28 Nov - Belgian discount supermarket chain Colruyt has posted its interim results.
A. Income statement
During the first six months of 2008/09, Colruyt Group's revenue increased by 14,0%, from EUR 2.714,7 million to EUR 3.094,5 million.
The group's gross profit rose by 13,9%, to EUR 755,5 million, compared to EUR 663,6 million in the first six months of 2007/08 and maintaining a gross profit margin of 24,4%.
The operating cash flow (EBITDA) increased by 9,0% to EUR 268,5 million. The group's operating profit (EBIT) increased by 7,7% to EUR 212,5 million, resulting in a decrease of the EBIT-margin from 7,3% to 6,9%.
This reduction of EBIT margin is due to risen energy and labour costs. The latter rose faster than revenue, partly as a consequence of the current wage inflation, caused by the Belgian system of automatic wage indexation following the price index. In addition to this, there were extra costs for temporary employees and for training of new staff, both required to support the group's growth. On 30 September 2008, Colruyt Group employed 19.496 staff, or 1.814 more than last year.
For the first half year 2008/09, net financing income dropped by 60,3% to EUR 3,5 million, versus EUR 8,8 million last year. This decrease was caused by the financial crisis on the capital markets, reducing the return of the Colruyt Group's investment portfolio.
Income tax expense rose by 3,5% to EUR 65,4 million, resulting in an effective tax rate of 30,3%, versus 30,7% last year.
The profit for the period (Group share) improved by 5,2% to EUR 150,4 million. Earnings per share (EPS) increased by 7,3% to EUR 4,68 versus EUR 4,36.

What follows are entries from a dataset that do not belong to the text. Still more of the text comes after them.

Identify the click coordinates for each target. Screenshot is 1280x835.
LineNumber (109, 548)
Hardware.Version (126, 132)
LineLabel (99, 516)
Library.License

B. Review of income statement by segment
I. RETAIL Revenue +12,5 %; EBITDA +7,8%; Operating profit +6,7 %
The retail segment represents 76,0% of Colruyt Group's consolidated revenue. At the end of September 2008, the group's food retail segment in Belgium consisted of 207 Colruyt stores, 54 OKay stores en 5 Bio-Planet stores. Belgian non-food activities were composed of 34 DreamLand, dream and DreamBaby stores. In France, the retail segment included 45 integrated stores.
As from the end of 2007, food inflation started to rise considerably, fluctuating around 5% during the first 9 months of 2008. Today, food inflation has gone down to 3,5%, reducing the pressure on the group's gross profit margin, which evolves in a normal way again.
Compared to the same period last year, the Colruyt stores achieved a revenue growth of 12,4%. During the first six months of the financial year 2008/09, revenue rose to EUR 2.050,0 million, versus EUR 1.823,9 million last year. This growth was stimulated by the introduction of the 'Extra Discount' card in the month of May. Furthermore, in the present climate of uncertainty and inflation, consumers tend to focus more on price. This trend, combined with the successful continuation of Colruyt's lowest prices strategy, has resulted in a continuously growing market share. The OKay & Bio-Planet stores once again achieved a considerable increase in revenue. The combined revenues grew by 23,6% to EUR 142,4 million.
In France, our integrated stores saw their revenue rise by 13,1% to EUR 62,1 million. This result was achieved by consistently implementing the 'lowest prices for national brands' strategy on the French market. However, new legislation on price-fixing (Loi Chattel), combined with our lowest prices strategy, has put a little more pressure on the gross profit.
Revenue of our non-food retaill stores DreamLand, DreamBaby and dream increased by 7,5% during the first six months of 2008/09. This increase was achieved by opening 2 new DreamLand and 1 new DreamBaby stores. Despite this good performance, the DreamLand group is being confronted with a decline in buying power and less impulse shopping.